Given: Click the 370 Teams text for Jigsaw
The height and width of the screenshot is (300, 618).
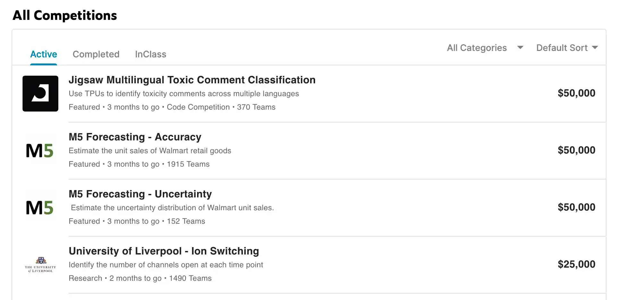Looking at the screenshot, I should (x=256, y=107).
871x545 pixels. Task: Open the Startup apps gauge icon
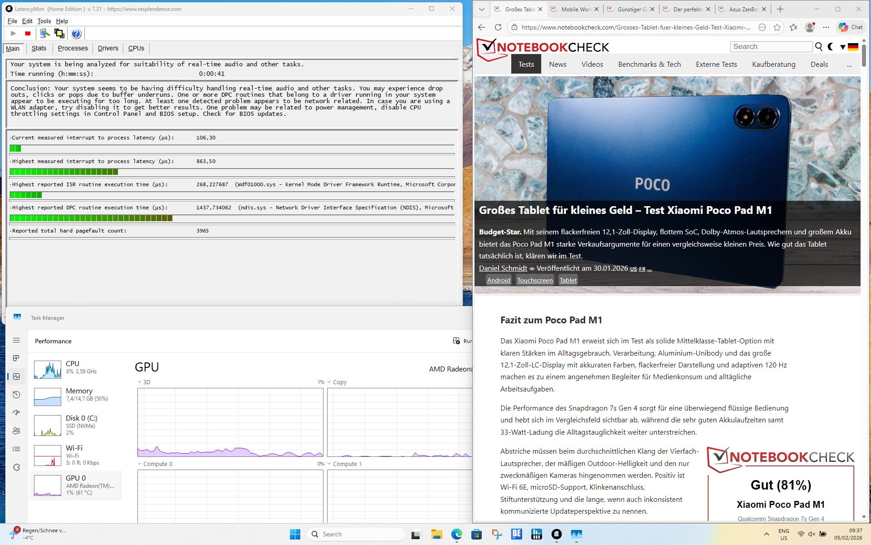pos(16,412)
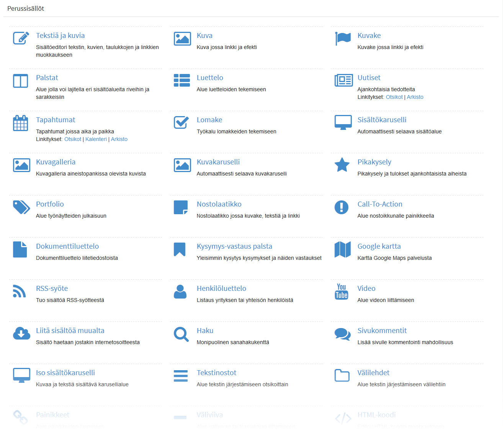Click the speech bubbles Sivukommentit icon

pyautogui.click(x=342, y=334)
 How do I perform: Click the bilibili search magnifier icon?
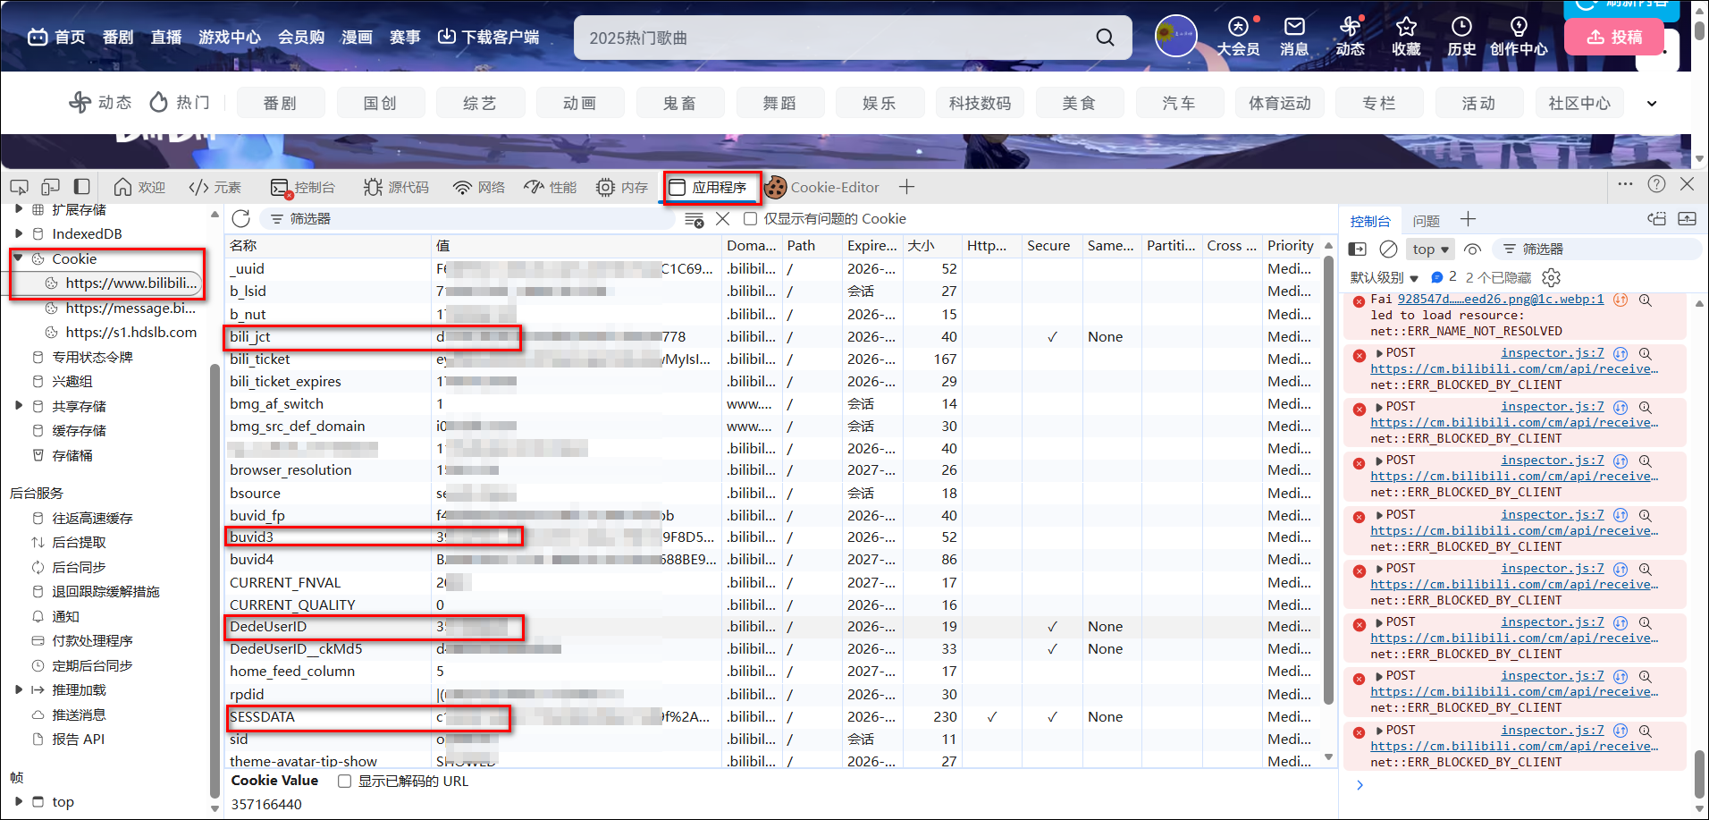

EXERCISE
Please transcribe every line of the data above exactly as it appears, leaving the pictures out of your answer.

ANSWER TO THIS PROBLEM
Given: Click the 370 Teams text for Jigsaw
The height and width of the screenshot is (300, 618).
Looking at the screenshot, I should (x=256, y=107).
871x545 pixels. Task: Open the Startup apps gauge icon
pos(16,412)
Click the speech bubbles Sivukommentit icon

pyautogui.click(x=342, y=334)
 How do I perform: Click the bilibili search magnifier icon?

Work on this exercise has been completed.